[start of AVAILABLE RECORDS]

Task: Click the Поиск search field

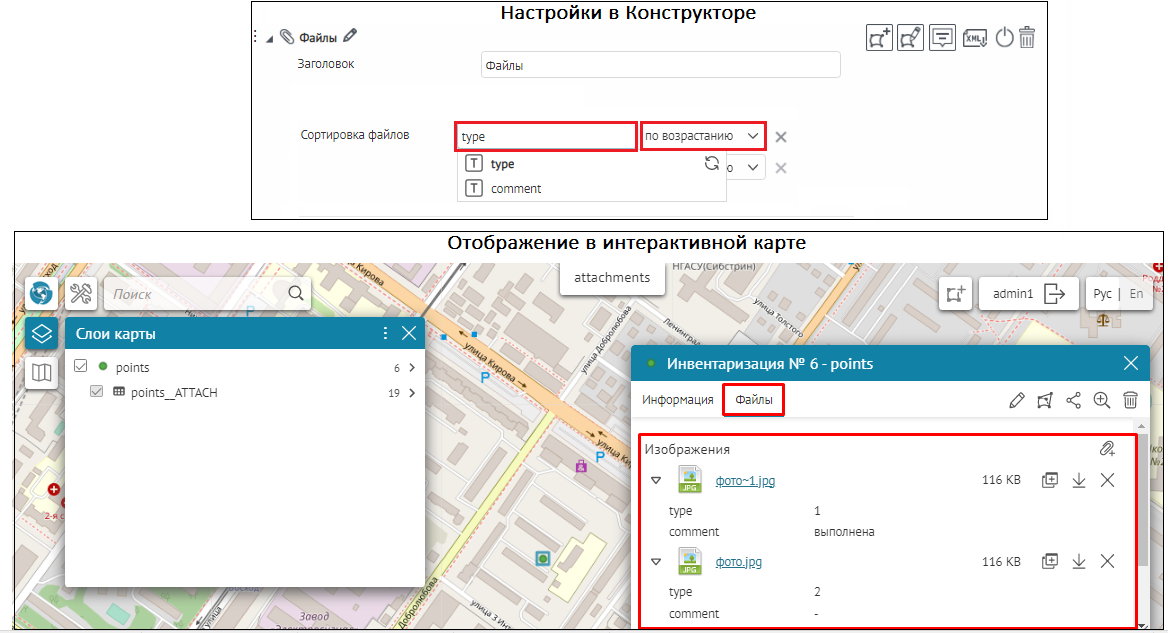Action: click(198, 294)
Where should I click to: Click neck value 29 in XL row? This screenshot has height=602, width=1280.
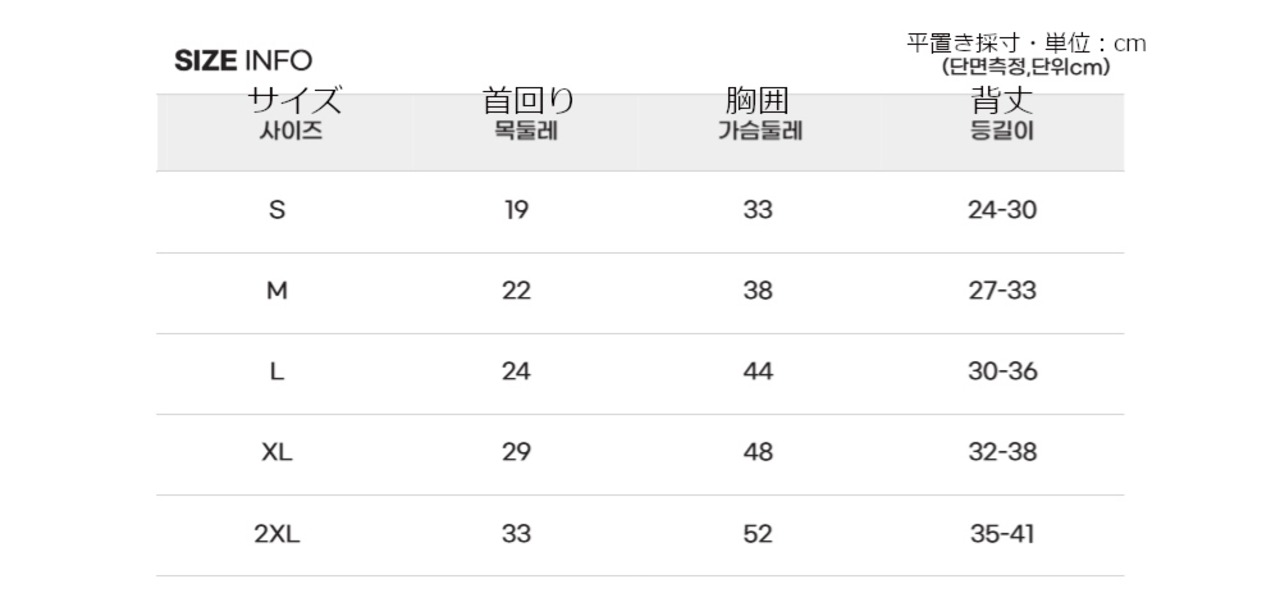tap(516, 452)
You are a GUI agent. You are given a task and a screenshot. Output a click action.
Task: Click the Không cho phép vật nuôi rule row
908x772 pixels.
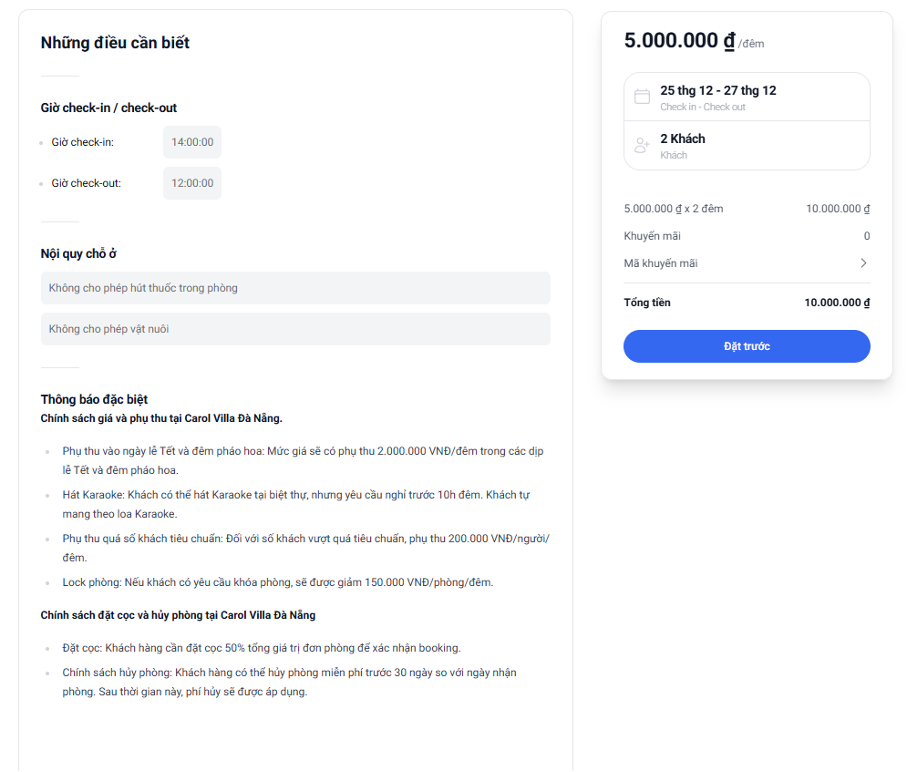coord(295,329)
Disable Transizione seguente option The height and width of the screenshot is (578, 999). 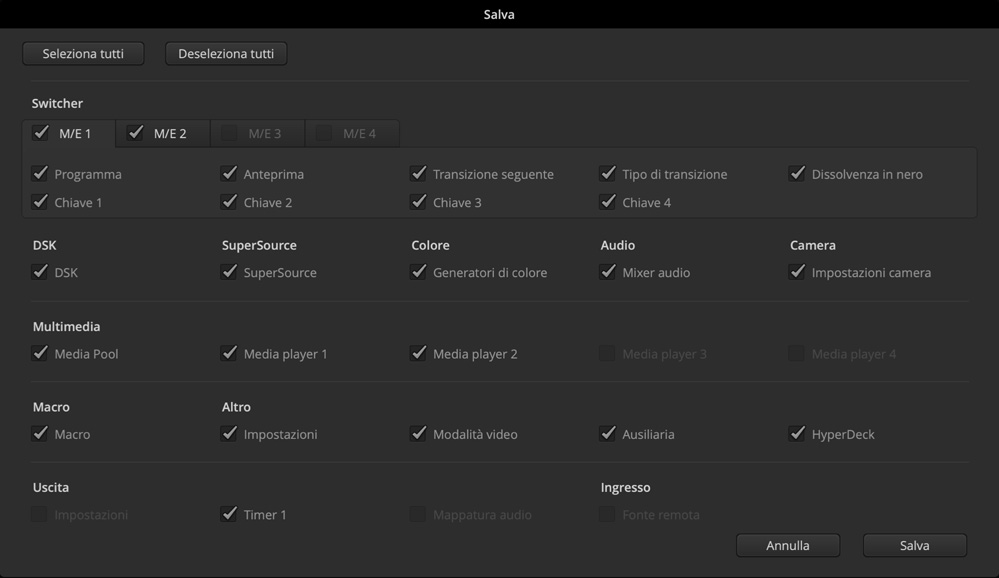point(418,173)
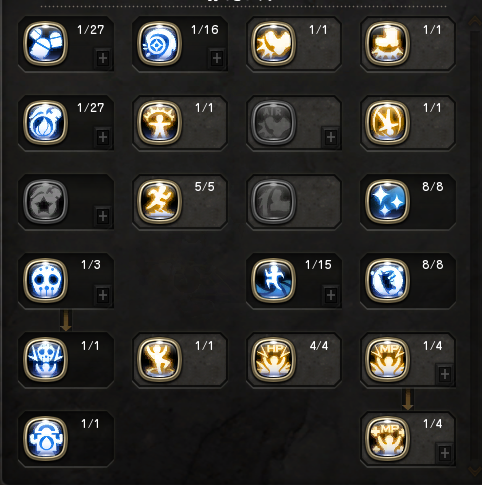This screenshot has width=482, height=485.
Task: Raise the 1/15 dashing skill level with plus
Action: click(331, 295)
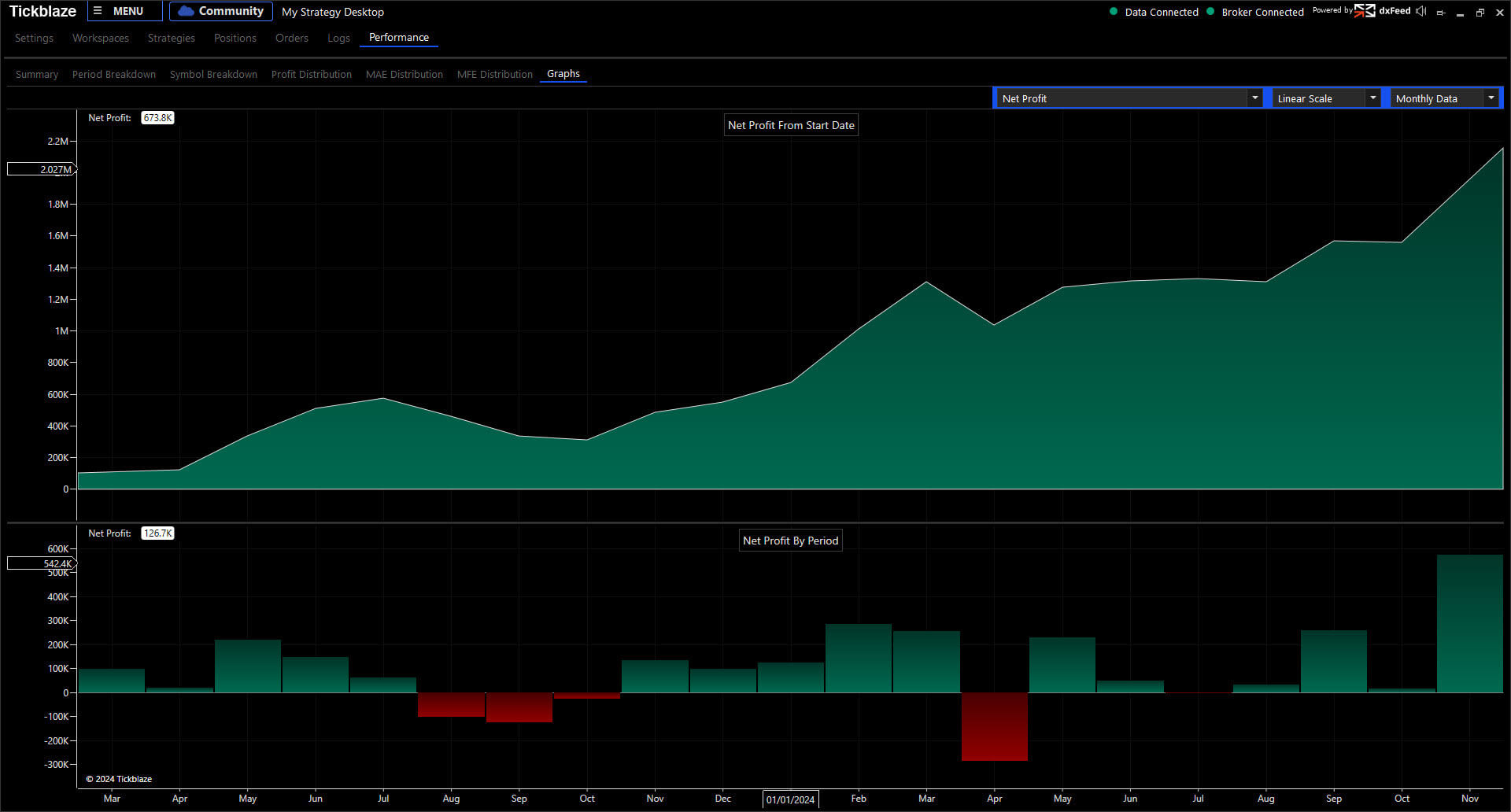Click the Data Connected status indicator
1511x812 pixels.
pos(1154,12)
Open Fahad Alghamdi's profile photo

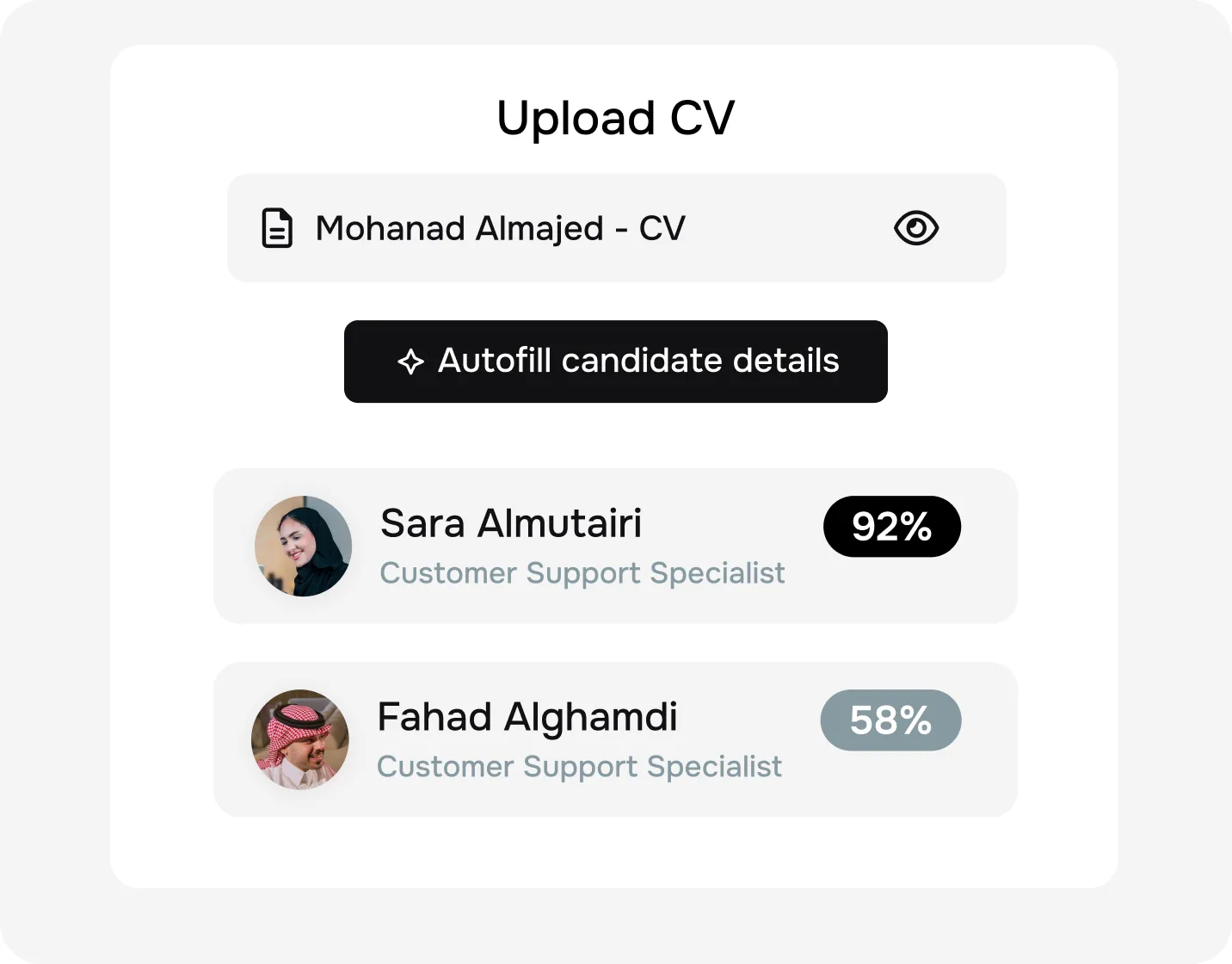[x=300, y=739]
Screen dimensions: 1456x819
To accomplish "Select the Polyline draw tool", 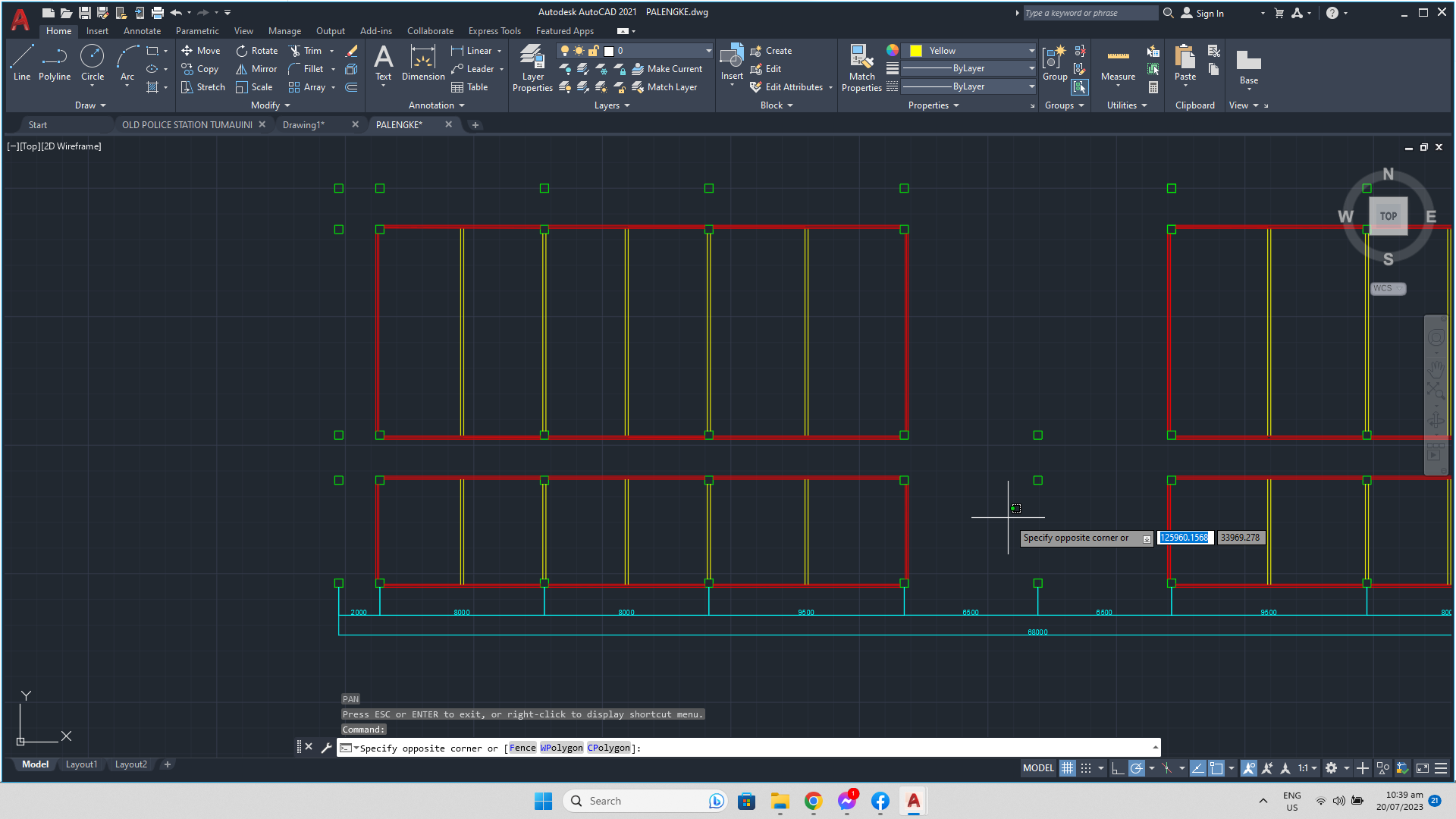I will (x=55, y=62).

[end of AVAILABLE RECORDS]

TO BE DONE: List the lines of the entries as a numbered list, starting at the line that contains "You are a GUI" and ending at the line that contains "coord(295,329)", both included. Leave out blank lines and pictures.

TASK RESPONSE:
1. You are a GUI agent. You are given a task and a screenshot. Output a click action.
2. Task: Click the Không cho phép vật nuôi rule row
3. 908x772 pixels.
4. coord(295,329)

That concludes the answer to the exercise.